When a line in the entries contains the word "clock", copy that line in full.
◇ ◇ ◇ ◇
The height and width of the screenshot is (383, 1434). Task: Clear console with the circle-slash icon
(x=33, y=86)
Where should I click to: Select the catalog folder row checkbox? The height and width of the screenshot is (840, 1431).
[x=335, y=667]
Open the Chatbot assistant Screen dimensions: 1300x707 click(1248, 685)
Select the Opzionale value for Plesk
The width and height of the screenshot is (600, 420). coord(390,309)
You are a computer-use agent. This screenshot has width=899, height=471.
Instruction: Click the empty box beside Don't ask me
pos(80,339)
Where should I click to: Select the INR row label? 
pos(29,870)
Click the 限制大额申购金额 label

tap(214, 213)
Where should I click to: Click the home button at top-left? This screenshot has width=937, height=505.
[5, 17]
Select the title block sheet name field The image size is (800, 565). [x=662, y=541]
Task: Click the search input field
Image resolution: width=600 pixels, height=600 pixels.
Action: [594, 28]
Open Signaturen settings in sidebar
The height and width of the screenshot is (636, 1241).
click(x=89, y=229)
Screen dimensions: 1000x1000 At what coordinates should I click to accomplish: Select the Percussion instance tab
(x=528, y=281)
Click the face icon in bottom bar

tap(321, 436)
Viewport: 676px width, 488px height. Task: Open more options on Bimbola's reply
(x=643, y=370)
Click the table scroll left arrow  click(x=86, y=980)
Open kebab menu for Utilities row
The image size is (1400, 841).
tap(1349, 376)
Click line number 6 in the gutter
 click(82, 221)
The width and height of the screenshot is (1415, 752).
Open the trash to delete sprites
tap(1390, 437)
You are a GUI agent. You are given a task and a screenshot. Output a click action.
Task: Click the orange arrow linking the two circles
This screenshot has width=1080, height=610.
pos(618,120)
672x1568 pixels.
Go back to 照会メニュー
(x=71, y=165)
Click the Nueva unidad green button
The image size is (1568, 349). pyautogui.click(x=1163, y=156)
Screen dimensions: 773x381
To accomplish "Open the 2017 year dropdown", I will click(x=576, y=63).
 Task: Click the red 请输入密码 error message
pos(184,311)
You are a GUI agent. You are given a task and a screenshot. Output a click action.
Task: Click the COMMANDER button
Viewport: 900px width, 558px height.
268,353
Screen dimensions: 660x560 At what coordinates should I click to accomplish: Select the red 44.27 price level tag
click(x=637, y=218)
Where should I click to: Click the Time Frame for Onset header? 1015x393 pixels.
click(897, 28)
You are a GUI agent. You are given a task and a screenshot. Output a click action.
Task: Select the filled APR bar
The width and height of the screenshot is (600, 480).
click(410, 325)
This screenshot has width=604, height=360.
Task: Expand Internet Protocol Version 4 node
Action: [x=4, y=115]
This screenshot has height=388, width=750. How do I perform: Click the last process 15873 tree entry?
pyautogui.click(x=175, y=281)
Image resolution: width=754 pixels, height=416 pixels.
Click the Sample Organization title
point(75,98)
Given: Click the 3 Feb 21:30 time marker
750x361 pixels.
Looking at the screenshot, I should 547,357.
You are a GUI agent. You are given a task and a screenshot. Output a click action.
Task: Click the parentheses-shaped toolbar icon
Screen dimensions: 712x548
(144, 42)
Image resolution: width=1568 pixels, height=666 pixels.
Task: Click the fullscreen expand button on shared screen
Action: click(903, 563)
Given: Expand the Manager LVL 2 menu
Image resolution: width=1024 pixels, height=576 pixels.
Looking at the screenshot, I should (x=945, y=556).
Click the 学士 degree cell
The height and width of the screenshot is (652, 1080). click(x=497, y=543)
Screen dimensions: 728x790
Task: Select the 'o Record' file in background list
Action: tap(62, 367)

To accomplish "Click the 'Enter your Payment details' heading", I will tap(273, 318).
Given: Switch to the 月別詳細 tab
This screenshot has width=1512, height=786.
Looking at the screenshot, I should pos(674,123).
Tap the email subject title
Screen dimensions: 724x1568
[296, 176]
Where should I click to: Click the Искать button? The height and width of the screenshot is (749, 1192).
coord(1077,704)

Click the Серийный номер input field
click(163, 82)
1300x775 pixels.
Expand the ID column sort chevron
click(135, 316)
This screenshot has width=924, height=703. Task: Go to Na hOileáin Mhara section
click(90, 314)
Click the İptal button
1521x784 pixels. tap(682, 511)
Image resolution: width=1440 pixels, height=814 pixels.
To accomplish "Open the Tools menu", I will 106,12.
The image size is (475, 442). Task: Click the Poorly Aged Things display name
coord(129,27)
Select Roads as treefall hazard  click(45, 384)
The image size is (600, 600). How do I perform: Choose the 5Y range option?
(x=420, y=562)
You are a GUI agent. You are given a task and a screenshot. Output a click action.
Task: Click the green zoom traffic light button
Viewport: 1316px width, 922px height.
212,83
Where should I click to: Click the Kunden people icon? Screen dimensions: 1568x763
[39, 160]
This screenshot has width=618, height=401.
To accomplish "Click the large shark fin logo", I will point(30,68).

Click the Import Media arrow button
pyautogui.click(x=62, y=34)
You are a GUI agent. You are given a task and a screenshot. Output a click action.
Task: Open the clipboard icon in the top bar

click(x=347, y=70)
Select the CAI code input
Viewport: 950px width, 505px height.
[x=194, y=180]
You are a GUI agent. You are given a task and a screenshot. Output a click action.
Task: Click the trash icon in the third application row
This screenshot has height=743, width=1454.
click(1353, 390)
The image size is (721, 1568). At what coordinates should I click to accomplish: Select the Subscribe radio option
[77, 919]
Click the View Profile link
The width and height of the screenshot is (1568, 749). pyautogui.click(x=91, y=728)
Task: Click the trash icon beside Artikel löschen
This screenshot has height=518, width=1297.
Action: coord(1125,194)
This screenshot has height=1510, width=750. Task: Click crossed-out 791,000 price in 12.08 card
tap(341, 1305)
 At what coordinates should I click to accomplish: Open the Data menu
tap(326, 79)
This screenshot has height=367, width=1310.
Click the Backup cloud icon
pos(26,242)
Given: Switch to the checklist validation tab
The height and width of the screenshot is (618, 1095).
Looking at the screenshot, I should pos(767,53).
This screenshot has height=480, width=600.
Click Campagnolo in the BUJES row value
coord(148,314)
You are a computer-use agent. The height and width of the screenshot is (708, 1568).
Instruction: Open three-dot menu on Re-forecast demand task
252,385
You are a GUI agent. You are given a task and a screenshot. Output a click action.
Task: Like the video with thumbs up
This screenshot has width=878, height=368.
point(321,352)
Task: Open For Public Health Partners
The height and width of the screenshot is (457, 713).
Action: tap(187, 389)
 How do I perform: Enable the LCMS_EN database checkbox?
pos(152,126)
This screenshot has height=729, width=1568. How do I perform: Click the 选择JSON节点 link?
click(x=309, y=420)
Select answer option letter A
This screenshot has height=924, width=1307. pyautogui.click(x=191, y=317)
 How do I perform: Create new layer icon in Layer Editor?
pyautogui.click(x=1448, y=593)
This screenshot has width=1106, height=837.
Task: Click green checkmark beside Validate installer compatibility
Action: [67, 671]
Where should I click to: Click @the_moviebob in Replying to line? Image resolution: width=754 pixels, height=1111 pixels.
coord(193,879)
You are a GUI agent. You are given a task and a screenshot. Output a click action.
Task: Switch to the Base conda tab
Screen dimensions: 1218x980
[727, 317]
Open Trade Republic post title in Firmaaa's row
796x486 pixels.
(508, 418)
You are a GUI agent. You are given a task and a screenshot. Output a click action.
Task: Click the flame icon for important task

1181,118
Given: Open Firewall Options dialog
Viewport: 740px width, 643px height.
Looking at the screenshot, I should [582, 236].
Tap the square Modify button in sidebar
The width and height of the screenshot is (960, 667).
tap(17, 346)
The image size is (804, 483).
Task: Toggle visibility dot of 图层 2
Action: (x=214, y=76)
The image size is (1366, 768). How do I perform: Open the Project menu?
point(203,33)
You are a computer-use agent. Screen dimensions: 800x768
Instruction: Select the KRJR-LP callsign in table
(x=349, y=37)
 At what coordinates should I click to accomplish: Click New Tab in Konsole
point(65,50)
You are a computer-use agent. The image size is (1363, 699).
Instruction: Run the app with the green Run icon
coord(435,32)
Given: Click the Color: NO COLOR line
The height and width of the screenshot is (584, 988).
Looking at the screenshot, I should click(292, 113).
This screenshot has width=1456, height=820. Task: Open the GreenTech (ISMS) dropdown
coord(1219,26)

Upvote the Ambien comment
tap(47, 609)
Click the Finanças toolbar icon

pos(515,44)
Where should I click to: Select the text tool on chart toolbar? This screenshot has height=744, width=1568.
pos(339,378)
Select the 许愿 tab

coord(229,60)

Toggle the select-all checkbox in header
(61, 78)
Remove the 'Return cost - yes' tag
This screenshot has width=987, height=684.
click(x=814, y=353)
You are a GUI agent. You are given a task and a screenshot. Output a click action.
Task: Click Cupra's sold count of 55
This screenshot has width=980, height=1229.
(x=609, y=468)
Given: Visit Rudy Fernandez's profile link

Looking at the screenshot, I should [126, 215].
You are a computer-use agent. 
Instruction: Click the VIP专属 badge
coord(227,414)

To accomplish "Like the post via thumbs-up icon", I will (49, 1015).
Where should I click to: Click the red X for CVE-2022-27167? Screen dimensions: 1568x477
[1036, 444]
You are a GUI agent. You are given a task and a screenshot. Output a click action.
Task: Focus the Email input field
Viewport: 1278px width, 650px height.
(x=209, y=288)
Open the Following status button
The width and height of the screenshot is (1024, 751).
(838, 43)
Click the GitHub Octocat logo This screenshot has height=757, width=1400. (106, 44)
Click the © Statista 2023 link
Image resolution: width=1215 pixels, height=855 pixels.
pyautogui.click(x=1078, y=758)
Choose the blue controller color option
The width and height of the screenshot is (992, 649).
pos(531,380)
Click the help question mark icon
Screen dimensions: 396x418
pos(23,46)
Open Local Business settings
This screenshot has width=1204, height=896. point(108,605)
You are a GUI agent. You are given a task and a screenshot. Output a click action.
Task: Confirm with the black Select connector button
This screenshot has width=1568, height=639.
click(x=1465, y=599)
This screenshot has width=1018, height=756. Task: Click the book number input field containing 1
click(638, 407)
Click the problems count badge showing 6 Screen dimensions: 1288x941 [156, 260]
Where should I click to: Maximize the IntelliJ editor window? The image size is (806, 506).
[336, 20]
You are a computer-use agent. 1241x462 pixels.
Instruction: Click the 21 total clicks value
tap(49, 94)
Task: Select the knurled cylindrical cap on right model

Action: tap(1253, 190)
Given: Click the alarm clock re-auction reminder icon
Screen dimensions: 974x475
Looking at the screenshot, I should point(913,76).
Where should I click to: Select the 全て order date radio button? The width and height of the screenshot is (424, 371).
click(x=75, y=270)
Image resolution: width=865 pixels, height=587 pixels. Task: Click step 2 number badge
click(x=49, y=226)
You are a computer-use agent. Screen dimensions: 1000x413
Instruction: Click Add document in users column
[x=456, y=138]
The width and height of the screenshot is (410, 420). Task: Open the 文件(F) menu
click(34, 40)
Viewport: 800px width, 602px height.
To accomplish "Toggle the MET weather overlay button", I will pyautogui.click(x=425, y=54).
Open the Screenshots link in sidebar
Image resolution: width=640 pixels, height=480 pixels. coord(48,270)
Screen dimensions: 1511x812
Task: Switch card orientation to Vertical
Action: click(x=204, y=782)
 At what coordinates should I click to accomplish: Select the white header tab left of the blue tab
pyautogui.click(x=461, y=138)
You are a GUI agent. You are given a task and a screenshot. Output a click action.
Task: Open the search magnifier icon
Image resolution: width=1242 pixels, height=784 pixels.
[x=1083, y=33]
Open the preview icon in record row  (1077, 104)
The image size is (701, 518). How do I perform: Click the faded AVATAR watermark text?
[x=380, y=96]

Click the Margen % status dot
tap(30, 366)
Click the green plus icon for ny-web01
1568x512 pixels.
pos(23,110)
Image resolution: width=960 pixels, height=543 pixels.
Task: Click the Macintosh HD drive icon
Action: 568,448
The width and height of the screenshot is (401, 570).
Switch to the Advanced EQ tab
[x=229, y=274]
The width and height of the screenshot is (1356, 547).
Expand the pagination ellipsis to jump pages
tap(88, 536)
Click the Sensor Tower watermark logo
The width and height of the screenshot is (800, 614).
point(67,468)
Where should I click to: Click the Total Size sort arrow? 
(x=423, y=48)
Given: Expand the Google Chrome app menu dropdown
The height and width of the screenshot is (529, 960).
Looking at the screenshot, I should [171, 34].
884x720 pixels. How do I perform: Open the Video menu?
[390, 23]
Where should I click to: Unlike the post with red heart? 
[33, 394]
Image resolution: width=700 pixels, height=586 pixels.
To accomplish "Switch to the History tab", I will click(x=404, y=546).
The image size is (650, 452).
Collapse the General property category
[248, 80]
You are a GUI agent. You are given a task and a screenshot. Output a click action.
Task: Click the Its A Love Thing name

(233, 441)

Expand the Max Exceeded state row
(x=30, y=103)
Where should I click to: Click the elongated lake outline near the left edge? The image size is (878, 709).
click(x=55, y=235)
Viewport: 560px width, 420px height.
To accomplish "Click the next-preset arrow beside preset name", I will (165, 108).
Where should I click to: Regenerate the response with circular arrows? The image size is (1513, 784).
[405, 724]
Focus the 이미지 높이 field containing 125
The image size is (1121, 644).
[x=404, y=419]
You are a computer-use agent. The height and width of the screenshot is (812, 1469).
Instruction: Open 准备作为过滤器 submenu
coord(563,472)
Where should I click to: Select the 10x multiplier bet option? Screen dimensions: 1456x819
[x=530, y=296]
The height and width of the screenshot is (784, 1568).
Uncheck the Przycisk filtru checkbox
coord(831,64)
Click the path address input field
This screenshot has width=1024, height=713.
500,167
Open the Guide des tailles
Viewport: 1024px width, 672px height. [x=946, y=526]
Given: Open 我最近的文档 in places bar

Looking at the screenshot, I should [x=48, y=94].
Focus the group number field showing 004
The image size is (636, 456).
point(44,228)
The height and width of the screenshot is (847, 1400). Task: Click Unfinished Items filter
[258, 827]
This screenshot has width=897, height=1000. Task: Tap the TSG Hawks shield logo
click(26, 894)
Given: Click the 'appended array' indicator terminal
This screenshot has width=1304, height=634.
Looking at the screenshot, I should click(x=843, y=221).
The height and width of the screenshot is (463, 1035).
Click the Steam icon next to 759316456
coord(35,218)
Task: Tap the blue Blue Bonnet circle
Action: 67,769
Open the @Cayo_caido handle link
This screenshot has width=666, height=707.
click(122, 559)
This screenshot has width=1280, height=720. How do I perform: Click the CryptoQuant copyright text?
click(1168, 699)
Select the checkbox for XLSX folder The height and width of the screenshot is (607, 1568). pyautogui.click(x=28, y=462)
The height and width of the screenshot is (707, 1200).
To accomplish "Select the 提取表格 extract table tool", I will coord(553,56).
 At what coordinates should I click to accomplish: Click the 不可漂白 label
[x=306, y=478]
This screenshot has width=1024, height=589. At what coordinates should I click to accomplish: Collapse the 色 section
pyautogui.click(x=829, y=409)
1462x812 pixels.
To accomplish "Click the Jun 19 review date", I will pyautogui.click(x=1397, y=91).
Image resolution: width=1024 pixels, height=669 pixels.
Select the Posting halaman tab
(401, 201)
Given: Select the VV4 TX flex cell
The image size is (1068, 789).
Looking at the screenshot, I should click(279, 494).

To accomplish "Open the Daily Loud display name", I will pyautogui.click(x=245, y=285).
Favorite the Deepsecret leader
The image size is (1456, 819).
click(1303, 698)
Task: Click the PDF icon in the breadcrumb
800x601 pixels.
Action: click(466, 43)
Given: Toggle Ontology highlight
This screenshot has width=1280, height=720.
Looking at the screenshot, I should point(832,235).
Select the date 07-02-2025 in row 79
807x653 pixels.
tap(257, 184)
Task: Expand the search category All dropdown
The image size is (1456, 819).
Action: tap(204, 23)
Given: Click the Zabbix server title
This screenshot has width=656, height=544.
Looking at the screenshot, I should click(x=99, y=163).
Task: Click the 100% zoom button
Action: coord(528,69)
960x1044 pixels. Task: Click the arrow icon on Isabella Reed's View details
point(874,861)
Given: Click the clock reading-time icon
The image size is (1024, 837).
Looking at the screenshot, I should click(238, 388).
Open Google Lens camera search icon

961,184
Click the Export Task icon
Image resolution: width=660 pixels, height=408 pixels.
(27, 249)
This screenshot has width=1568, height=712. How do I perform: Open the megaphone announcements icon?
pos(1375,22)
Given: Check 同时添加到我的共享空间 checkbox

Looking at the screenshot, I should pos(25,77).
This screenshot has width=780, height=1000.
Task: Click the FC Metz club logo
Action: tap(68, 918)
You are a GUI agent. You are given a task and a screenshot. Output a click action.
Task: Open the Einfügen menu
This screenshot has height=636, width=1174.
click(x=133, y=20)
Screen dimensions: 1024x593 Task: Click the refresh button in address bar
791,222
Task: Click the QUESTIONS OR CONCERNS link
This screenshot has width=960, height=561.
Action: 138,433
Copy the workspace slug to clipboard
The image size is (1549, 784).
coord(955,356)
◇ ◇ ◇ ◇
Solved exercise:
Given: Click the alarm clock re-auction reminder icon
Given: Click the clock reading-time icon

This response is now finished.